И странно: у собравшихся тут было любопытство, отвращение, брезгливость, гадливость, но не было еще злобы.
Стоило бойцу с винтовкой отойти, как баба в драном мужнином пиджаке порылась в кошелке, прикрытой мешком, достала большую картофелину, смело шаркнула к вагону и протянула немцу. Тот выпростал руку, она вылезла из рукава, мослатая в белесых волосках, потянулась к картошке, но достать не могла. Тогда баба осторожно, чтоб не задеть лица пленного, кинула клубень в окно, и было слышно, как картофелина стукнулась об пол.
И тут немец что-то пробормотал по-своему. Все услышали его голос. Ни на что не похожие чужие звуки, которые, как и весь он, значили одно: «война». До этого мига, пока он молчал, все происходило как бы в немом кино, в нереальности, но именно сейчас, когда он заговорил, все наконец уверились, что он и есть живой солдат вражеской армии.
Егор впервые услышал тогда из уст немца подлинные звуки языка войны, нисколько не сходные с тем, что слышал в школе. В них была отрывочная жесткость, холодная раскатистость, было что-то от клацанья затвора, хоть немец, вероятно, всего-навсего просто благодарил бабу…
И чувство тогдашнее, раз возникнув, жило до сих пор и возвращалось, едва зазвучит немецкая речь. Обострило его еще случившееся чуть позже у той же теплушки…
Заметив издали, что баба кинула немцу картошку, боец побежал назад и закричал:
— Туды твою мать! Ты ково жа кормишь? Он, может, мужа твово убил, а ты кормишь! Мало ему, гаду, своей кормежки?
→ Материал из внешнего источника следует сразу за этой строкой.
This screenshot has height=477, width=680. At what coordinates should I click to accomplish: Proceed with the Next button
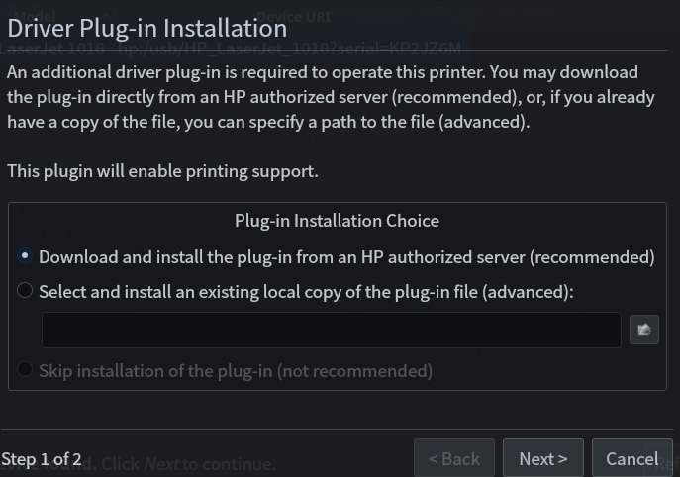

Оттолкнул бабу, та безропотно отошла.
— Он твово мужа убил!
Баба вздохнула и сказала самой себе:
— Может, мово так-то в Ярмании вязуть… Может, кто накормить…
— Да ты чего болтаешь, дура! — зашелся боец. — Да где мы их взяли, ты видала? Ничего ты, дура, не видала! Да там детишки пожженные лежат… — Голос у него оборвался, упер глаза в затвор винтовки и тихо: — Пожженные лежат, сам видал…
Все это промелькнуло в памяти, и Егор коротко рассказал новому своему знакомцу, и тот никак не мог понять, при чем здесь великие поэты…
Потом, подумав немного, жестко и тяжело ответил, что немецкие солдаты говорят на другом совсем языке — тот как пустая консервная банка или стреляная гильза… И отвечать им можно только из миномета…
С трудом, глухо рассказал, что сам из Орловской области и видел нынешних немцев… Все его родные погибли от них… На его глазах погибли. Сам чудом спасся…
Он еще сказал, что знает смерть и теперь ничего не боится…
С детства казалось, что все бессмертны. И вдруг — все погибли, в один миг. Об этом не расскажешь. Он узнал смерть и понял цену жизни, ее краткость. Понял, что в краткий этот промежуток надо сделать как можно больше, надо все силы вычерпать, рассчитать их и применить к главному…
Сейчас главное — воевать. Нужны одни знания — метко бить из миномета. И он научился этому делу. Потом, если останется жив, займется языками.